The investment logic here is simple. If you want to own the utility sector the way an institution owns it, XLU is the cleanest vehicle. Bid-ask spreads are tight, options markets are deep, and the fund is built to absorb large flows without dislocation. The expense ratio is 0.08% and the trailing yield is roughly 2.6%, with shares around $44. Quarterly dividends ran between $0.55 and $0.57 through most of 2025 before a smaller $0.31 payment in March 2026, which reflects the lumpiness of distributions rather than any cut at the underlying companies.
The tradeoff is concentration. When a single name controls about 14% of the fund, a regulatory setback at NextEra or a bad storm season for the Southeast names can move XLU more than a broader basket would move. For most investors that is an acceptable price for the liquidity premium. For anyone allergic to top-heavy index construction, it is the reason to keep reading.
VPU: Vanguard’s Broader, Cheaper Basket
VPU tracks the MSCI US Investable Market Utilities 25/50 Index, which extends past the S&P 500 into mid- and small-cap utilities. The mega-caps still dominate because they are most of the market cap, but the long tail of smaller water utilities, gas distributors, and independent power producers gets actual weight rather than being excluded entirely.
Vanguard prices it at 0.09%, essentially a rounding error against XLU. The fund is trading near $192, up about 10% over the past year, and quarterly distributions have run between $1.22 and $1.36 over the past four payments. The Q4 2025 payment of $1.36 was the largest in the trailing year, continuing a multi-year pattern of slow distribution growth.
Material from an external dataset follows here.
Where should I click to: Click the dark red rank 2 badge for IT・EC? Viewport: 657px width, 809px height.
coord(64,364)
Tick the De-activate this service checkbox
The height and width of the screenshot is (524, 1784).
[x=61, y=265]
VPU is the right pick if you want utility exposure without paying for liquidity you do not use. A long-term holder who is not trading in size, not writing options, and not rebalancing weekly captures the same regulated cash flows with a slightly more diversified portfolio. The tradeoff is volume: spreads are wider than XLU and large orders can take more care to execute. For a buy-and-hold income investor, that almost never matters.
FUTY: The Quiet Cost Leader
FUTY is the one most readers have not opened a tab on, and it deserves more attention. Fidelity built it as a low-cost sector tool for its own brokerage clients, who can trade it commission-free, and the fund tracks the MSCI USA IMI Utilities Index. That gives it a very similar broad-market footprint to VPU.
The expense ratio is 0.084%, which sits between XLU and VPU and is competitive with anything in the category. Shares trade near $57, the fund is up about 10% over the past year, and performance lines up almost exactly with VPU because the underlying baskets overlap heavily.
The honest tradeoff is scale. FUTY runs a smaller asset base and lower daily volume than the other two, which matters if you ever need to move size quickly. For a Fidelity account holder dollar-cost-averaging into a utility allocation, that is a non-issue and the commission-free trade plus low fee is the cleanest setup of the three. For a trader who needs depth, XLU is still the answer.
How to Choose, and How Much to Hold
The decision tree is short. If liquidity, options availability, or institutional-quality execution matters to you, XLU is the standard. If you are a long-term holder who wants the broadest utility basket at the lowest reasonable cost, VPU is the pick. If you trade at Fidelity and want utilities as a permanent allocation, FUTY does the same job for slightly less and zero commissions.
On sizing, utilities historically run with a beta well below 1, so a 5% to 10% sleeve inside an income-oriented portfolio is enough to noticeably dampen drawdowns without sacrificing too much upside. With the 10-year near 5% offering real competition, the case for utilities rests on regulated cash flows, modest dividend growth, and low correlation to growth stocks, which still earn a seat in a portfolio built to sleep through the next VIX spike.